Vous n’êtes vraiment pas obligés de croire tout ce que l’on vous raconte. La preuve, moi je vais dire exactement le contraire en ce qui concerne cet énième objet sonore produit par les désormais regrettés Yellow Swans. Et oui, Pete Swanson et Gabriel Mindel Saloman auraient décidé de continuer à faire de la musique séparément, Deterioration serait donc un disque posthume. Cela me plait de mettre le conditionnel parce qu’à part une news publiée par Pitchfork, news que tout le monde a repris en choeur, il n’y a pas vraiment eu d’annonce officielle de ce split. Une mise en parenthèse ? Un ultime album studio serait même prêt, date éventuelle de publication pour début 2009, toujours chez Load records. En attendant, pour aider à faire son deuil de l’un des meilleurs duos dronoise de ces dernières années, on peut largement se précipiter sur Deterioration qui n’est jamais que la réédition CD d’une cassette que le groupe vendait à l’occasion de ses concerts.
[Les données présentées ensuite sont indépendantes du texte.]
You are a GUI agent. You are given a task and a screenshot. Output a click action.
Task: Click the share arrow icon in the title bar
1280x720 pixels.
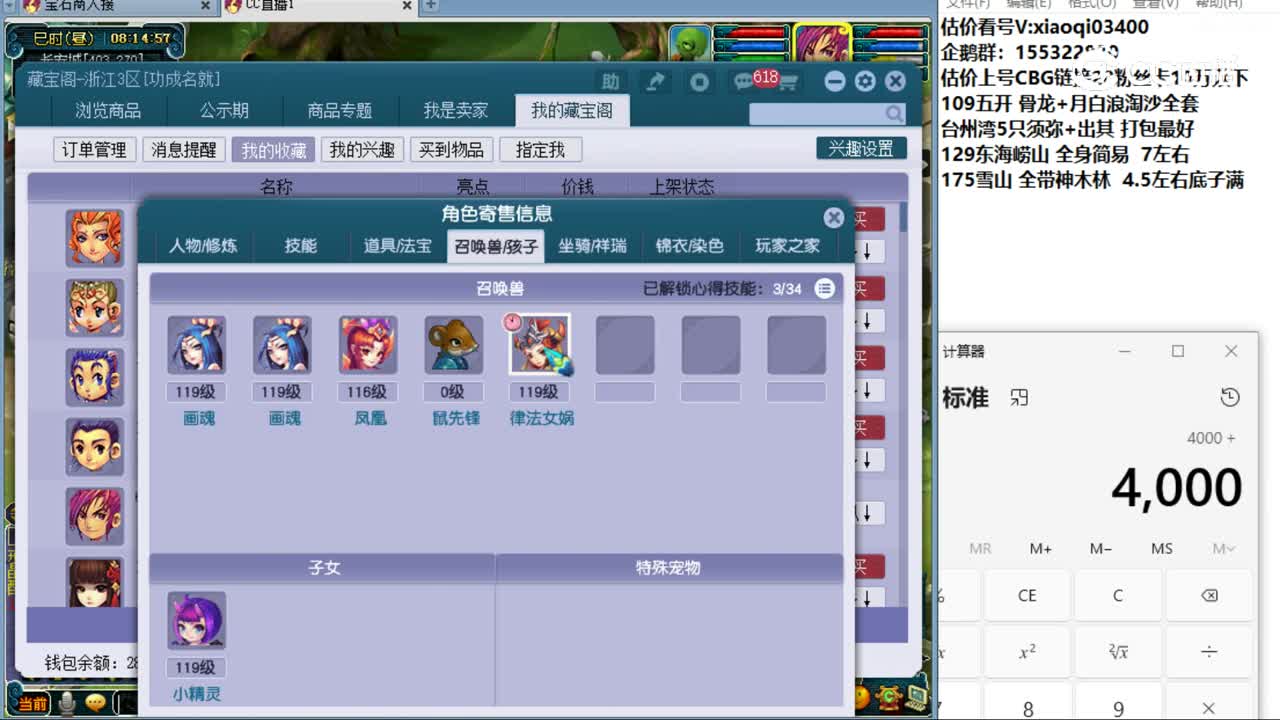pyautogui.click(x=656, y=82)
C’est le label de Mineapolis Modern Radio qui s’est lancé dans cette publication, assez différente de ce que l’on trouve habituellement dans son catalogue (les géniaux Signal To Trust ou les indispensables Stnnng).
Concédons que ce disque n’est pas forcément à la hauteur des autres enregistrements de Yellow Swans -assertion pour le moins présomptueuse lorsqu’on parle d’un groupe qui revendique plus de soixante-dix cassettes/vinyles/CDs : je n’en ai même pas écouté la moitié des trois quarts- mais il a cette particularité de coller assez bien à ce à quoi ressemblait Yellow Swans en concert. Le troisième titre, Burnt Dub, commence par des gratouillis de guitare vite submergés par de lourds effets de bidouilles (Merzbow inside) où surnage une voix lointaine et déréglée. Lorsque j’écoute ça, je me retrouve en plein milieu du Sonic, lorsque nos deux californiens s’étaient particulièrement bien employés -et avec humour- à vriller nos oreilles fatiguées. C’est tout à fait le genre de disque que l’on peut écouter des heures et des heures, il possède un impact proprement physique qui relève de l’abandon.
Mais le titre que je préfère, c’est bien évidemment le premier, l’énorme Broken Eraser/Time Stretch, qui serpente lentement dans l’esprit, ne confond pas lenteur et monotonie d’une pluie d’été, joue l’effondrement lors d’une accalmie pleine de petits bruits dignes d’une rêverie nocturne et offre un final magnifique. Un disque qui malgré son caractère inachevé et brut -on sent très bien par moments que ces deux là ont laissé tourné la bande et que leurs titres n’ont pas réellement de fin- restitue intact toute la poésie des Yellow Swans. Adieu les gars.